Believe the story of Easter – check. Christian – check. Heaven – check.
The truth is that we have the story of Easter recorded in the Bible not simply for us to know what happened, important as that is. But point of the Easter story – and all of scripture - is to introduce us to God, and to offer an invitation to live life with His Son. Every… single…word… has the power to woo us into radical intimacy with God. Did you hear that? Radical…intimacy…with… GOD. So, if we have stopped short of true relationship with Jesus, His Son – the kind of relationship that talks and listens and trusts and obeys and waits and wrestles and loves and cries and rejoices and hopes – then no matter how well we know the story, we have simply missed Easter.
It turns out that we are not the first to miss Easter and the presence of Jesus in its aftermath. After the first Easter, there were many who had knew the story by having seen it first hand, but were nevertheless left somewhat baffled about how their life would work with Jesus going forward. When I look back at them I am touched by the way they stayed with their longing, their sadness, their confusion. They didn’t just return to business as usual. It was like they couldn’t quite move on until they got to Jesus. They had doubts, questions, fears, and heartache; but they could not let go of looking for Jesus, making the story personal. And the great news is that Jesus came to them. To all who sought, to all who wondered, to all who wrestled with what Easter really meant – Jesus appeared. After He died on the cross, after He rose from the dead, Jesus went and appeared to His friends who were searching for Him.

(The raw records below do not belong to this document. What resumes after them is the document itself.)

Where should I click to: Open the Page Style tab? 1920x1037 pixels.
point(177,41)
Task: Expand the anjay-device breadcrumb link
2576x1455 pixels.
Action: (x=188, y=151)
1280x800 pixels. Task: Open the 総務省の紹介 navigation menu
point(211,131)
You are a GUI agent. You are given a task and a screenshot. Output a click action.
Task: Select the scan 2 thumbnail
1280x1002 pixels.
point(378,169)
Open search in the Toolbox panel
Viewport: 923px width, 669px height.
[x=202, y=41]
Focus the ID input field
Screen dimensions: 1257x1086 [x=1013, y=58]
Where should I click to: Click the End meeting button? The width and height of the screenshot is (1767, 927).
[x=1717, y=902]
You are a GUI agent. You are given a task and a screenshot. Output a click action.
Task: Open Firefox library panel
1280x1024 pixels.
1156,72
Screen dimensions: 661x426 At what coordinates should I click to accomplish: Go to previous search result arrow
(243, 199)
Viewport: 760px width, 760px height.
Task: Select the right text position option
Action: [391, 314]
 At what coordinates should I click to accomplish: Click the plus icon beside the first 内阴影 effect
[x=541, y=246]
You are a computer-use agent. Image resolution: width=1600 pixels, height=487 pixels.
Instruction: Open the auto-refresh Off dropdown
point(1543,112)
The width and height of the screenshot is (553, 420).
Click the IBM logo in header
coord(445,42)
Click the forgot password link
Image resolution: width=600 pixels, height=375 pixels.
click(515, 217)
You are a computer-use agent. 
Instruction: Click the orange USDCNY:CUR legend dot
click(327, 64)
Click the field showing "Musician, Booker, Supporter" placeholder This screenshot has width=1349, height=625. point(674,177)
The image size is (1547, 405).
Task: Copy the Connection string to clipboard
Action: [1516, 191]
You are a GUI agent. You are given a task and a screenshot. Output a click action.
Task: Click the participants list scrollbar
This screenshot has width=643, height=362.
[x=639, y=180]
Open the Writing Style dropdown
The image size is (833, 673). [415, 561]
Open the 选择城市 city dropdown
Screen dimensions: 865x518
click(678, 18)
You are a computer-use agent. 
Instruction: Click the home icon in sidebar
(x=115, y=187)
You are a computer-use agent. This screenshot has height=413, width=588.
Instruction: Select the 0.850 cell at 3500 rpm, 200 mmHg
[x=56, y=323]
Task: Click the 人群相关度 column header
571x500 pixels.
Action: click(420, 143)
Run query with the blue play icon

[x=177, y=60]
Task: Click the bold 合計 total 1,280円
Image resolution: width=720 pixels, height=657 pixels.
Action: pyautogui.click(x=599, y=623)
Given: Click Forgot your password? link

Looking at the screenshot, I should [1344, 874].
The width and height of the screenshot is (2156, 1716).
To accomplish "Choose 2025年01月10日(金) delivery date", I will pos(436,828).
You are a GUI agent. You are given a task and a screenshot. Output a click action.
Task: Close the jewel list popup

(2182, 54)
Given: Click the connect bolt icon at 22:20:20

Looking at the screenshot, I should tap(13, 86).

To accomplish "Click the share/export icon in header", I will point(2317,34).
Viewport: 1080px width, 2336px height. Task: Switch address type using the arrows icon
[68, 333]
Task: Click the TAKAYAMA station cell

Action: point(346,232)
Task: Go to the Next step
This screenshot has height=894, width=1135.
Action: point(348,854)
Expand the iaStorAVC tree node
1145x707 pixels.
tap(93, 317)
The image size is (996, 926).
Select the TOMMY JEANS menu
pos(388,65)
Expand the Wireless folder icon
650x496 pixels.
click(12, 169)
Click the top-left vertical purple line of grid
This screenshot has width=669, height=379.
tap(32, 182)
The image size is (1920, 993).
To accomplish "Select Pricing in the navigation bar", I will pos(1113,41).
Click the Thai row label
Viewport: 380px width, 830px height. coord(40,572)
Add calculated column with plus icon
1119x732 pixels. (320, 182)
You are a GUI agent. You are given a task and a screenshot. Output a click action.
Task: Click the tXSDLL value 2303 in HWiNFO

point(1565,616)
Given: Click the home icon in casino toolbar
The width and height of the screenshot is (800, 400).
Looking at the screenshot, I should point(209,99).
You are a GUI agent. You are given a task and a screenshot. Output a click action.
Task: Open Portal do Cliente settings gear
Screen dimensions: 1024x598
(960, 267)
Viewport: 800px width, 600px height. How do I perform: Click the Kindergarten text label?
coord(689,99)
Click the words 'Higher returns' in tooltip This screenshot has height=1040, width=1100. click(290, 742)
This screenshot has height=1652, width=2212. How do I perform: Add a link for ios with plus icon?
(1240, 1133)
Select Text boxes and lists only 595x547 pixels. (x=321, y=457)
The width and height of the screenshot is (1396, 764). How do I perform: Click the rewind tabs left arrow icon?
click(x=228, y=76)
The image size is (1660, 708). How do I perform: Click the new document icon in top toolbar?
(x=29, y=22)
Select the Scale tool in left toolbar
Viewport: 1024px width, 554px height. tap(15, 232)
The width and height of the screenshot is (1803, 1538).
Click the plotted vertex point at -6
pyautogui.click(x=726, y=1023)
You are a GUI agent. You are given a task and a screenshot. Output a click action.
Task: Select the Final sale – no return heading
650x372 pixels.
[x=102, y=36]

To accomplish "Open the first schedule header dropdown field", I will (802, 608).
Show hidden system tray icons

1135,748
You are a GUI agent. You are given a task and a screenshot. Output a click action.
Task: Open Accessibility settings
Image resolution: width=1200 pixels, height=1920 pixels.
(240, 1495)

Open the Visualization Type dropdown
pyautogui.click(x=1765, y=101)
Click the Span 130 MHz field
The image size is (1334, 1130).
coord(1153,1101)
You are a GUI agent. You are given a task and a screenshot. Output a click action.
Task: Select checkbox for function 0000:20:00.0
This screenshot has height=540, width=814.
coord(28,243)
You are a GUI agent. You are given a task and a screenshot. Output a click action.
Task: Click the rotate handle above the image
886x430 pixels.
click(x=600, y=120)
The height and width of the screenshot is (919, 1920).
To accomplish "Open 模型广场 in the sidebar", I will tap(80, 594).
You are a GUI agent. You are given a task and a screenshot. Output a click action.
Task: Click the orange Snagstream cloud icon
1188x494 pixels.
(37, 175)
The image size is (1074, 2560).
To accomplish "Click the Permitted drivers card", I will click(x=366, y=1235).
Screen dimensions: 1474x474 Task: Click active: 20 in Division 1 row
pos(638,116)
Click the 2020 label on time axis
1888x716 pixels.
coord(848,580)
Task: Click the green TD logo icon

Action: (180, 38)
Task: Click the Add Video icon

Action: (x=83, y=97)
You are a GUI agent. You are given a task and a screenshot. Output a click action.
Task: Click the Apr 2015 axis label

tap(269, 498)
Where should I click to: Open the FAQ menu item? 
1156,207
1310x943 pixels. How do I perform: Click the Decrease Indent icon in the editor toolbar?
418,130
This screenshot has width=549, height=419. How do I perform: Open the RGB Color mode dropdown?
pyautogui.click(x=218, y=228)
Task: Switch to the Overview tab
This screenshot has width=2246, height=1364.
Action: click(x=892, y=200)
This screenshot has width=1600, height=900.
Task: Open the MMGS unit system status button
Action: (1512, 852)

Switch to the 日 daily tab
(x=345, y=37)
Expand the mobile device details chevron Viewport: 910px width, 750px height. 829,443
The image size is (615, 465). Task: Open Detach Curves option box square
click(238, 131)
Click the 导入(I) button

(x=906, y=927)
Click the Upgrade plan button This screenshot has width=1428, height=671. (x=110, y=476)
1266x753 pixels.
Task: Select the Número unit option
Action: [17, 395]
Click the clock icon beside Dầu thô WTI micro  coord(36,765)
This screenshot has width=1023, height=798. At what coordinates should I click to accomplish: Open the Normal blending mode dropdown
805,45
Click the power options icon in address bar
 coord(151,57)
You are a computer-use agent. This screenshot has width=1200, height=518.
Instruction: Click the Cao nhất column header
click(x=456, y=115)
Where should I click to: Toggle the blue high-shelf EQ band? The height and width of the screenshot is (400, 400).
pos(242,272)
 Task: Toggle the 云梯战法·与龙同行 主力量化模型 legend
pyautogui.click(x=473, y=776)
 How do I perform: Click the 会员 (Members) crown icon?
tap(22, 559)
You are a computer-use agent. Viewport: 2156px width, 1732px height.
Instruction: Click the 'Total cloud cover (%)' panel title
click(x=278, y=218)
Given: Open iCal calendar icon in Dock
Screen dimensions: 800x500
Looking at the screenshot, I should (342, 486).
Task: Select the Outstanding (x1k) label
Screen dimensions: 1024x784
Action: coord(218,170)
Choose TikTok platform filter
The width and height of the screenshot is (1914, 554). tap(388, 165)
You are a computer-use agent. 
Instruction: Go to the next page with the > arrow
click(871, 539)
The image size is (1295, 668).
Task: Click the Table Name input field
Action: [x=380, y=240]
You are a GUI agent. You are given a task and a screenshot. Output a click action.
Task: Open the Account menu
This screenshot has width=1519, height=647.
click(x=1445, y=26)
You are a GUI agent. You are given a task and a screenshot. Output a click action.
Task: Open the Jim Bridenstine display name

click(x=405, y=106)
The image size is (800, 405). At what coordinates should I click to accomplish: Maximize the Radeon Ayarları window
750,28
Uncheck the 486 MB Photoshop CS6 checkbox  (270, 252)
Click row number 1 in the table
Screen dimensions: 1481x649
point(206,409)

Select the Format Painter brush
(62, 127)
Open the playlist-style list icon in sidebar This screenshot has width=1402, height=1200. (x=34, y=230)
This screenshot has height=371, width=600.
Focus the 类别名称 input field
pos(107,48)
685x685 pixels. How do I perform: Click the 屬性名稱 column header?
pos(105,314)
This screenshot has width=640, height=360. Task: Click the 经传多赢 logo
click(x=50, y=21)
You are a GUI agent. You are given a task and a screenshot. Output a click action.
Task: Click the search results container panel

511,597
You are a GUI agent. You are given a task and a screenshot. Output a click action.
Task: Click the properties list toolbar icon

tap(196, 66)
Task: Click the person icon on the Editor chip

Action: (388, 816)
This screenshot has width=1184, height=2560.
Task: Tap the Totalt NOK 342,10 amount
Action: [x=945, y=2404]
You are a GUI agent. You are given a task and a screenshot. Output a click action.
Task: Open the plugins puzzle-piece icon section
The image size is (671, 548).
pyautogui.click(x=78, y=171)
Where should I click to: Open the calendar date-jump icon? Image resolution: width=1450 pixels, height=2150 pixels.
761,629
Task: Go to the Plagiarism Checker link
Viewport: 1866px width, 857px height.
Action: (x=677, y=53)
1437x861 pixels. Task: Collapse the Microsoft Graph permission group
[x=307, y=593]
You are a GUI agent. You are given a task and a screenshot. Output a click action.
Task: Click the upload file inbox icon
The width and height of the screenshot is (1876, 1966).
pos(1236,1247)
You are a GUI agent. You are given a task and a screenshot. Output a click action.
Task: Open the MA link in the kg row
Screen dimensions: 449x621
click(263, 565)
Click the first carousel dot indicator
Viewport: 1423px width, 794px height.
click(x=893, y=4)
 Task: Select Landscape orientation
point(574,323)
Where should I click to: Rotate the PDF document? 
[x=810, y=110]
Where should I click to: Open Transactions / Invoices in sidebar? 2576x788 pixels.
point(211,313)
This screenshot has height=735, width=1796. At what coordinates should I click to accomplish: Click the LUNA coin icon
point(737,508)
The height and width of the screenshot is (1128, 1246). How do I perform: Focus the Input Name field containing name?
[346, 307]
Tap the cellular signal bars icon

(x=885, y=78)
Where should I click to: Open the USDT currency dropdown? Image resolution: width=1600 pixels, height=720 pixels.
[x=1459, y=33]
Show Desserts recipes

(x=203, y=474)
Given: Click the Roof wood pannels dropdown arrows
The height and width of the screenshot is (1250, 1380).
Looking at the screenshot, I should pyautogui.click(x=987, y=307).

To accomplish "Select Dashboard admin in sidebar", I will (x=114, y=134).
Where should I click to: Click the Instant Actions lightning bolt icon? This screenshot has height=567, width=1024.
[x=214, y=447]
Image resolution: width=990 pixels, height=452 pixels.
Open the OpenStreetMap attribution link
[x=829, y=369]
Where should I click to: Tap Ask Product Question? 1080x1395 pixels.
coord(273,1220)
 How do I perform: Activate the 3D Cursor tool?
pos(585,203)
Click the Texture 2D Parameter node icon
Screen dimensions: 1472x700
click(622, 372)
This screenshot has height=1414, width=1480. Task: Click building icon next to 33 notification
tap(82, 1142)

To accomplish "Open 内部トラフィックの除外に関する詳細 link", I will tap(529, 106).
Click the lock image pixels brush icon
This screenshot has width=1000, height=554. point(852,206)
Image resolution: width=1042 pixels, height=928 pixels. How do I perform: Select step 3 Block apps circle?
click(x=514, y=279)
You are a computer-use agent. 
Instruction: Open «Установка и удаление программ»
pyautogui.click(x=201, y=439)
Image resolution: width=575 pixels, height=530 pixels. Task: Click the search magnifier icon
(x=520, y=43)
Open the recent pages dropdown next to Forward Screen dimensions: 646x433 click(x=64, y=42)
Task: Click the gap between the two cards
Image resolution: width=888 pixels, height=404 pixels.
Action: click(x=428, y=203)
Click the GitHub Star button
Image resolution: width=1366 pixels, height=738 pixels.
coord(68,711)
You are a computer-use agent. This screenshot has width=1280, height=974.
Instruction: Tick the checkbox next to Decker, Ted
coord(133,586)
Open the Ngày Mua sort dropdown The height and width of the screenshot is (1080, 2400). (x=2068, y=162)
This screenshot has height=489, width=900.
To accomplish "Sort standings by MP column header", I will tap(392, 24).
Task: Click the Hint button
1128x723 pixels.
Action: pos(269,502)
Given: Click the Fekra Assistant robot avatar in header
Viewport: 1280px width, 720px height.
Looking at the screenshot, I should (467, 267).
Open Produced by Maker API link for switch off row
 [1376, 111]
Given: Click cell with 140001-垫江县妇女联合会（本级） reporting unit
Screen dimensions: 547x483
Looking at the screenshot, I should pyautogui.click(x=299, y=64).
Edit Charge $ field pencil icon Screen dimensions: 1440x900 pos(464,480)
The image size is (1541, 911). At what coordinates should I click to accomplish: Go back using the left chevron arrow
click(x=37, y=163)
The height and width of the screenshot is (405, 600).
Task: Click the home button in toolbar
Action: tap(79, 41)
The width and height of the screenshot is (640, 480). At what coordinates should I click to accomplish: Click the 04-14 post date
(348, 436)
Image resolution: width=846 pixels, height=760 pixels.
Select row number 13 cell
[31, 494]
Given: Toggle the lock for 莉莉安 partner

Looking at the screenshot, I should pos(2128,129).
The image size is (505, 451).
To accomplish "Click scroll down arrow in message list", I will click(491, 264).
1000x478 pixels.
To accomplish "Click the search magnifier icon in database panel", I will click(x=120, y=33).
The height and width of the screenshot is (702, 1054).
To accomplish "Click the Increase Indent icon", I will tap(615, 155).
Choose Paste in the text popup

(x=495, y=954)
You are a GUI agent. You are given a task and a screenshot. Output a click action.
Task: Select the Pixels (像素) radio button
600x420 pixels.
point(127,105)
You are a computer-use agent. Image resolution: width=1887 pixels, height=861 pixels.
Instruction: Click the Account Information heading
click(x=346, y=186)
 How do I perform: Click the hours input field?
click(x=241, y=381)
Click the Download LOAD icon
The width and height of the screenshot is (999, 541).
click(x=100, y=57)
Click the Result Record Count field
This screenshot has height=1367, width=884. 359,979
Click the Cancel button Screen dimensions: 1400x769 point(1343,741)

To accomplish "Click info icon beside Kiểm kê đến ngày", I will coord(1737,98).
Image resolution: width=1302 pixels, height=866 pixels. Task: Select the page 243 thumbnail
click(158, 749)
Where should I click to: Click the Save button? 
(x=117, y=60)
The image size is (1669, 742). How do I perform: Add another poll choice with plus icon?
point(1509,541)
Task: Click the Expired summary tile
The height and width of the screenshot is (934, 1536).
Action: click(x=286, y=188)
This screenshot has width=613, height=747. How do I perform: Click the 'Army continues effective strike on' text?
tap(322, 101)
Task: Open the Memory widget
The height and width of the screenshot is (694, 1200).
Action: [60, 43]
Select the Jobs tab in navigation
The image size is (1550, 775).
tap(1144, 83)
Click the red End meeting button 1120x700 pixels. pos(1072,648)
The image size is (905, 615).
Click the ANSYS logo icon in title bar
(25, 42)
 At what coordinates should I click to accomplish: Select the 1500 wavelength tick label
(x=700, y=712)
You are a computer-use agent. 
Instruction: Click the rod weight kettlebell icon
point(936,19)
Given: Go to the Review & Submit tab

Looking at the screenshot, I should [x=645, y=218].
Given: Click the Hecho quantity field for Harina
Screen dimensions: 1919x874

To Mary Magdalene who ached with sadness at the loss of her Lord and who wanted to see and touch His body, to the disciples who were afraid of what would happen to them as believers and who needed the peace of Christ’s presence, to the men walking along the road who needed understanding about what had really happened that first Easter, to Thomas who could not believe His God lived until He could touch the holes in His hands, to Peter whose shame must have made him feel like half a man – to all of these people seeking Jesus for proof, for love, for intimacy, for purpose, for peace, for redemption – Jesus appeared. He met them in their search for Him and He gave them what they needed.
The story of Jesus’ time on this earth ends with a great commission and the eternal promise that only Easter can offer. Before Jesus returns to Heaven, He speaks life and purpose and relationship into His disciples. He commissions them to share the marvelous invitation of Easter with the world. It is an invitation not to hear a story, but to live a story in great love and intimacy with its Hero. He promises them that they are not alone, that Easter, in fact, is about never being alone again. And before He departs into the clouds He promises, “I am with you always, even to the end of the age.”
Ladies, this story is to be your story. Its Hero is to be your Hero. The Jesus who appeared to all those who searched for Him desires to come to you. Are you searching? Are you seeking? Are you expecting Him to come? He is with you now, as He will be tomorrow. What would it look like in your life today, in this moment, if you simply turned to Him?